Of course, one test that Allison could take part in that would cement her reputation as a legitimate medium (assuming that she passes) is the James Randi Educational Foundation's One Million Dollar Paranormal Challenge:
At JREF, we offer a one-million-dollar prize to anyone who can show, under proper observing conditions, evidence of any paranormal, supernatural, or occult power or event. The JREF does not involve itself in the testing procedure, other than helping to design the protocol and approving the conditions under which a test will take place. All tests are designed with the participation and approval of the applicant. In most cases, the applicant will be asked to perform a relatively simple preliminary test of the claim, which if successful, will be followed by the formal test. Preliminary tests are usually conducted by associates of the JREF at the site where the applicant lives. Upon success in the preliminary testing process, the "applicant" becomes a "claimant."
To date, no one has ever passed the preliminary tests.
Randi has offered to test Allison, just as he has offered to work with Dr. Schwartz to test any and all of his subjects. Allison, however, isn't interested. To see her rationale, we'll go directly to her own web site:
I want to address an issue that comes up from time to time. There is an irritating magician offering $1 million to anyone that can prove to him that there is anything paranormal. My response to this is there is a reason that mediums do not take him up on his challenge. The mediums I know, myself included, do not believe this man to be honorable. Not only is he an unintelligent skeptic, he would be an out of work skeptic if somebody were to prove this to him. Therefore, he will never come to the conclusion that any medium has met his standards. If he is so interested in million dollar challenges, maybe he should take Victor Zammit up on his. It would be appreciated if he would direct his anger, whining and bullying towards a therapist. FYI any e-mail concerning him will be rightfully deleted.
Instead of proving once and for all that her powers are legitimate, she instead resorts to insults and personal attacks on Randi to justify her refusal. In addition to this dubious rationale, Allison also states that Randi "has never shown proof that [the million dollars] exists." Randi addresses Allison's claim in his weekly commentary from December 17, 2004:
... "[he] has never shown proof that it exists" is a blatant lie, and she knows it. I've shown that proof on national TV, and the evidence is easily available through our web site via a notarized statement — see www.randi.org/research/challenge.html, Rule 8. Several TV networks — CNN, ABC-TV, and RAI-TV, among others — have easily obtained the documentation on that matter. As a matter of fact, Dubois can collect the JREF million-dollar prize merely for showing that either (a) her statement that I've never shown the proof, or (b) that the money doesn't exist, is true! But she'll ignore that offer, of course — because she must.

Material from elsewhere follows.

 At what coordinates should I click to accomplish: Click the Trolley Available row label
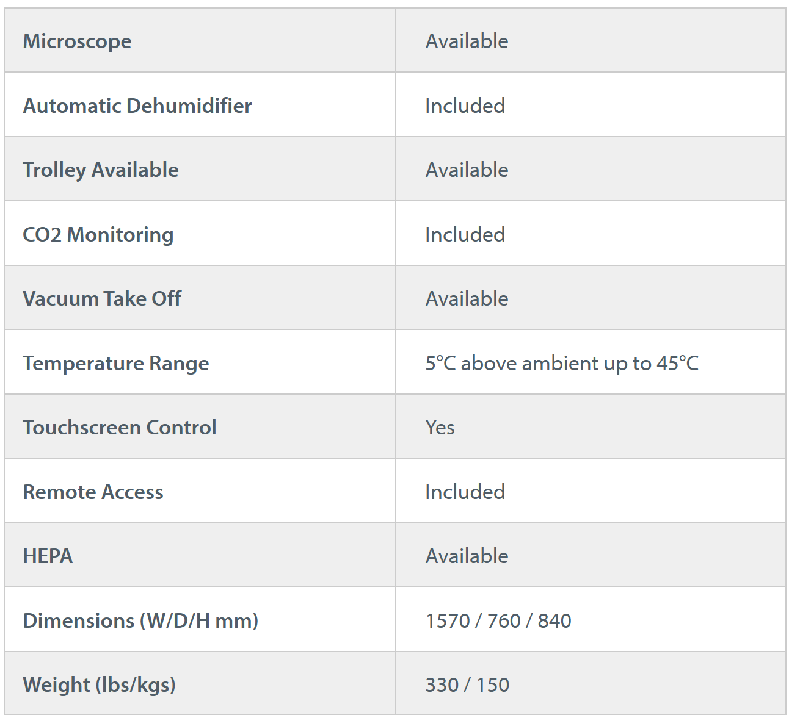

In the true spirit of skepticism, we took Randi's advice in Rule 8 which instructed us to visit the Foundation Center's web site. The Foundation Center collects and disseminates information on the nonprofit sector, which includes the JREF, and their web site has this to say about 990 forms:
About the IRS Form 990
Form 990 tax returns are filed with the Internal Revenue Service (IRS) by all nonprofit organizations in the United States. The IRS electronically supplies the Foundation Center with these returns.
So the Foundation Center gets these forms directly from the Internal Revenue Service. Sounds pretty official. We typed James Randi into the Organization Name field, and it returned both the 2002 and 2003 990 forms. There on both forms, plain as day, on line item 68, was $1,000,000.00 listed as "temporarily restricted." Hey Allison! Randi has never shown proof that the money exists? Hell, we just proved that the money exists! Allison's claim is absolutely untrue.

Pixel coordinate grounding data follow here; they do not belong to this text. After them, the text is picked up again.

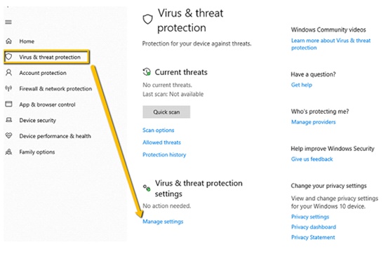Click the Get help link
Image resolution: width=386 pixels, height=256 pixels.
pos(302,85)
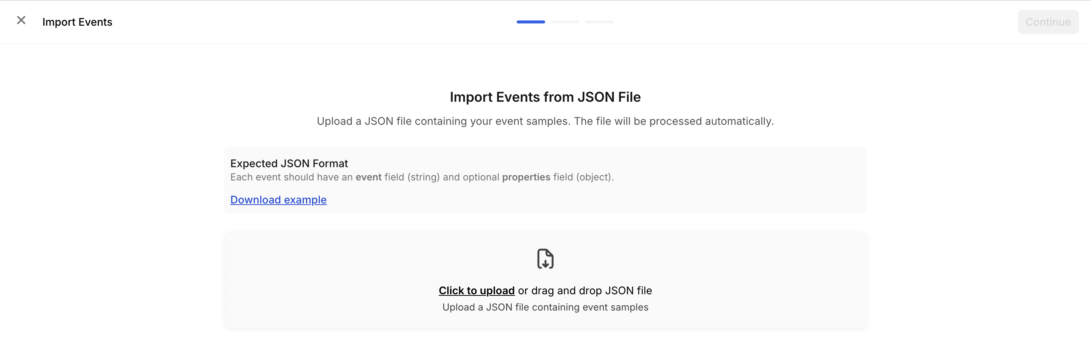Click the 'or drag and drop JSON file' text
The image size is (1091, 351).
point(584,291)
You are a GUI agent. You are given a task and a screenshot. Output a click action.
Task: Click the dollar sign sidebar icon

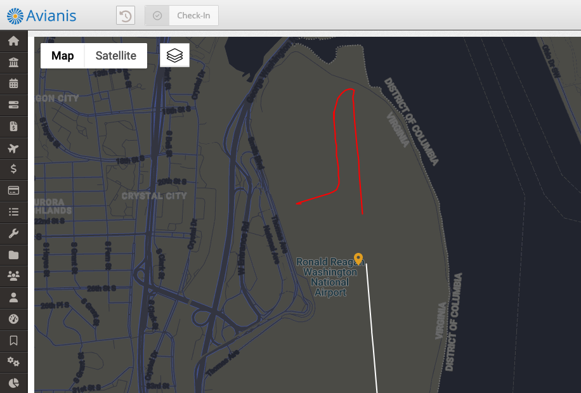(14, 169)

All in all, Allison's reasons for not accepting the JREF Challenge seem like feeble excuses; it makes her sound like she only submits to tests which are directed by people who already believe in her powers. What's the use in that? Oh, right — media validation and fame without the need to actually prove anything. Sorry, we forgot.
We'll also briefly touch upon Allison's reference to Victor Zammit's challenge. Put succinctly, we see Zammit's challenge as a poorly conceived joke meant to make fun of the JREF Challenge. To be clear, Zammit probably doesn't see it that way, but empirically, it is simply ridiculous. Amidst a blizzard of insults and total speculation stated as fact, Zammit outlines his challenge on his web site as follows:
The applicant has to rebut the substantive objective evidence presented in Victor Zammit's A Lawyer Presents the Case for the Afterlife (see chapters 3 to 24) which includes: Materialisation, Electronic Voice Phenomena, Instrumental Transcommunication, the Scole Experiments, Professor Gary Schwartz' Experiments, Mediumship - Mental, Physical and Direct Voice, Xenoglossy, the Cross-Correspondences, Proxy Sittings, Automatic Etheric Writing, Laboratory Experiments, Poltergeists, Apparitions together with the evidence provided by Near Death Experiences and Out of Body Experiences which psychics claim are supportive of and are directly linked with the afterlife.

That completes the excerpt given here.